Born in Barcelona, Spain, seasoned professional Antoni Yelamos boasts over 25 years of experience in the restaurant industry. He holds a Bachelor degree in hotel management as well as associate degrees in Sales and Marketing. Although his work in hospitality started early – cooking in restaurant kitchens and waiting tables as a teen, Yelamos truly began his entrepreneurial journey when he joined Paradis Restaurants where he developed the corporate sales team to become the biggest banquet and catering company in Spain. He was also part of the team that developed the first international franchised tapas restaurant concept in Spain. In 1991, Yelamos’ work with Paradis Restaurants brought him to the U.S. when he took over the direction of the NYC location. The budding professional soon relocated to Washington, D.C. to join then rising-star chef Jose Andres’ Think Food Group and opened Café Atlántico, to instant success. During his time there, Yelamos worked closely with the James Beard Award winning chef, becoming a business partner and being instrumental to the thriving and development of this dynamic restaurant group that has popularized the tapas/small plates concept throughout the US. His latest work at Think Food Group was the conceptualization of all the F&B services of SLS Hotel in Beverly Hills, which includes the Bazaar by Jose Andres.
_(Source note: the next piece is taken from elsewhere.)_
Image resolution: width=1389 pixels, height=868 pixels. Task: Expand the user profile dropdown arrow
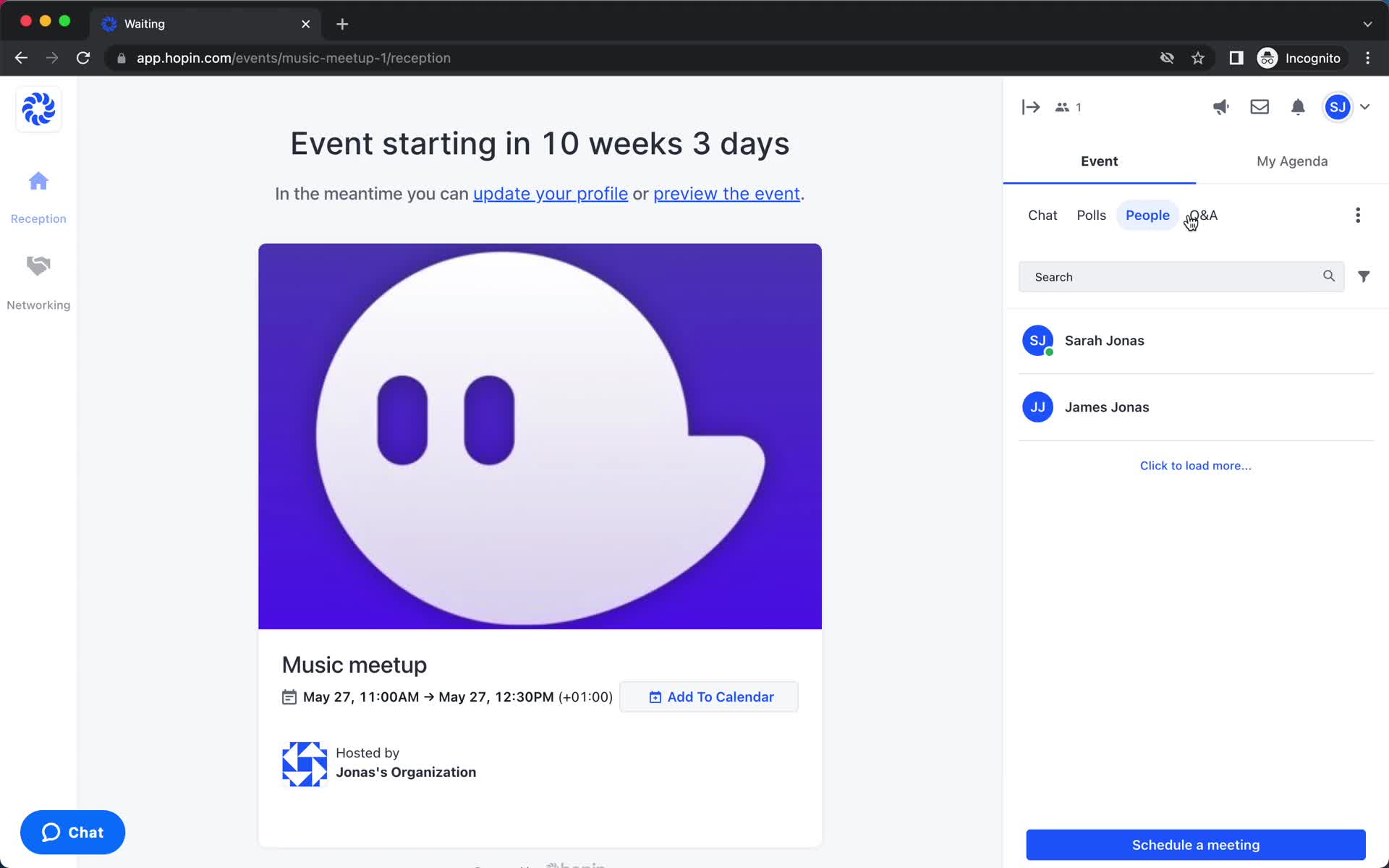[1365, 106]
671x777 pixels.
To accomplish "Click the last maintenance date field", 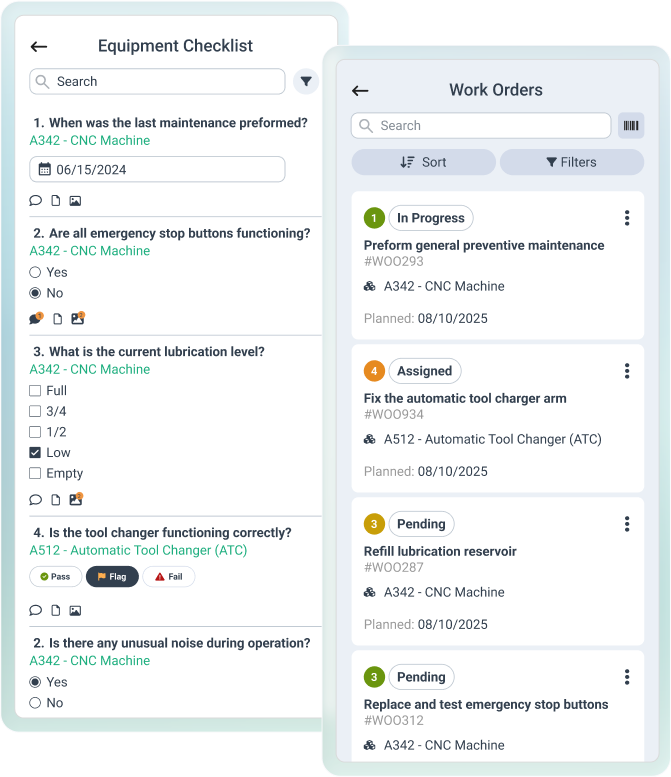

Yelamos made a move south to Miami as director of F&B at the Starwood run W South Beach hotel where he developed and operated all the F&B services for the hotel for KNR Restaurant Group. With the creation of FOOD CULTURE in 2010, and as founder and creative director, Yelamos brings all his know-how, experience and passion to restaurant development to work along with the most innovative forward thinking restaurant minds of the Country.